She started as a pastry chef, a skill that landed her a job at Brennan’s nine years ago. “Coming to New Orleans, which had its own cuisine, was challenging,” she says. “I didn’t know anything about it except that it was full of fat and full of flavor.” But she made her mark with creative ideas that respected tradition, working her way up to executive chef.
Padalino knew she couldn’t touch the restaurant’s most famous dish. “If you come to New Orleans, you are going to come to Brennan’s for bananas Foster,” she says. She instead used it for inspiration, echoing the dessert’s caramelized bananas, minus the glugs of rum and banana liqueur. “You don’t have to cook the sugar and butter into a smooth caramel,” she says. “I like that because it’s easier, and it adds a little crunchy caramelized candied topping.”

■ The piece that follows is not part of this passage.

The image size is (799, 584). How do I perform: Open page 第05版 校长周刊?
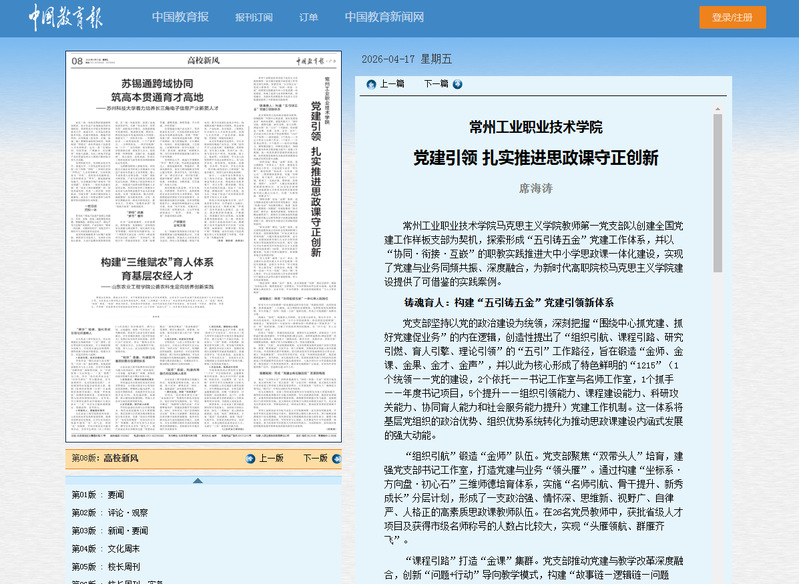(x=105, y=566)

Before baking, the butter-and-sugar mixture gets poured into the bottom of the pan, followed by sliced bananas. Batter tops it all. When the cake is done, you flip it over onto a serving platter. The result is a beautiful marriage between a decadent New Orleans restaurant dessert and a home-cook staple. “Every household has probably made banana bread,” Padalino says. “So this kind of puts two iconic things together.”

MEET THE CHEF: Kris Padalino

Hometown: Hollywood, Florida
How to improve your baking: “Pick something that is approachable and that you’re interested in to start. It’s all about building your confidence. You might not get it on the first go, but just keep practicing.”
Management style: Padalino has worked in kitchens with demanding chefs who barked out orders. She does things differently. “I came to realize people want to be heard and want to be seen. My approach is ‘I’ll hear you out.’”
Favorite New Orleans sandwich: The fried shrimp po’boy at Verti Marte, in the French Quarter. “It’s just the sloppiest thing.”